SELECTED EXTRACT:

----

In the mid-90s some Texas hospitals adopted a protocol inwhich they arrogated to themselves the right to suspend life-sustaining treatment if they—not the patient or his family or even his insurer—decided it was “futile,” leaving futility to be defined by their internal ethics committees. In 1999 Texas passed a law that gave patients ten days to find an alternative health-care facility for the patient once the hospital determined treatment should be ended.
It’s not the first time the Texas bishops have waded in on the wrong side of the debate on life-sustaining medical treatment.
In practice, it has proven to be nearly impossible for most patients in that situation to find a new hospital in that time and thus a new law was proposed removing the ten-day limit and giving patients as much time as needed to find a new facility.
Opposition from hospitals and insurers was predictable, but would you believe that the law is also being opposed by the Texas Catholic Conference? Instead they support an alternative bill that would extend the limit to 21 days and permit hospitals to refuse new treatments during the waiting period.
Bishop Gregory Aymond of Austin spoke on behalf of his brother bishops in favor of the alternative bill and in opposition to the original.

----

RECORDS:
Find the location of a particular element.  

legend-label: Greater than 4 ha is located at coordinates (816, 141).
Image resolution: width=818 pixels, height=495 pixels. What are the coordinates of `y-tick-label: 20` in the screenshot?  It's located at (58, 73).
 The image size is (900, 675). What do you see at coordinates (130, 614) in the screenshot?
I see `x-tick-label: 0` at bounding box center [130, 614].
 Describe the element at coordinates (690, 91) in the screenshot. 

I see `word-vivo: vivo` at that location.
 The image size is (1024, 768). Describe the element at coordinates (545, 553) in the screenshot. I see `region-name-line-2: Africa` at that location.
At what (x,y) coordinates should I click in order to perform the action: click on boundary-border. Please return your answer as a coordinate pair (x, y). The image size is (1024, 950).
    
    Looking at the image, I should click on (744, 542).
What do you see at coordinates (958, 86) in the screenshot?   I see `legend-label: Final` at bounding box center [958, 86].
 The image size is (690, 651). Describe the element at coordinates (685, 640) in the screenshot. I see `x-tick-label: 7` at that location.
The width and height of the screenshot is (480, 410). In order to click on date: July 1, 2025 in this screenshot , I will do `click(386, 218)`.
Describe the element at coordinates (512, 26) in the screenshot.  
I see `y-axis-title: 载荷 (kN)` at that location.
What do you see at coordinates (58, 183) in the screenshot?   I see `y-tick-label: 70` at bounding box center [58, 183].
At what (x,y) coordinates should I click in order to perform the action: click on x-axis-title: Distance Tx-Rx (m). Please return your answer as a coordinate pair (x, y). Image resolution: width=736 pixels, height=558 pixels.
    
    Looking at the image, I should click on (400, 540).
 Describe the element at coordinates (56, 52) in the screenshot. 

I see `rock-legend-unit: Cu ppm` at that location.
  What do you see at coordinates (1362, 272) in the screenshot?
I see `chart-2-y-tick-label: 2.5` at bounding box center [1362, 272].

----

ACTIONS TO TAKE:
1. From the passage on the Texas futility law, repeat word for word the part from "In the mid-90s" to "should be ended.".
2. In the passage on the Texas futility law, how many days did the 1999 law give patients to find another health-care facility?
3. Take the passage on the Texas futility law further, starting after its last sentence.

ANSWERS BY TASK:
1.
In the mid-90s some Texas hospitals adopted a protocol inwhich they arrogated to themselves the right to suspend life-sustaining treatment if they—not the patient or his family or even his insurer—decided it was “futile,” leaving futility to be defined by their internal ethics committees. In 1999 Texas passed a law that gave patients ten days to find an alternative health-care facility for the patient once the hospital determined treatment should be ended.

2. Ten days.

3.
We believe, and the tradition of our Church has always taught, that a person should be allowed to die with dignity and have a peaceful death. We believe that that is in conformity to God’s will and that God is the one who chooses life and death. It is the teaching of the Church that we should not interfere with that. We also realize that sometimes families, through no fault of their own, are really not able to make those decisions because of their involvement, because of the emotions.
What emotion might that be? Love, perhaps? So if love is the motivation of the patients’ families, what is the motivation of Texas’ hospitals—among which, by the way, are counted Catholic institutions: Money. (In fact, the article’s author, Wesley J. Smith, suspects he hears the footsteps of the Texas Catholic Health Association behind the promotion of a utilitarian approach called the Futile Care Theory.)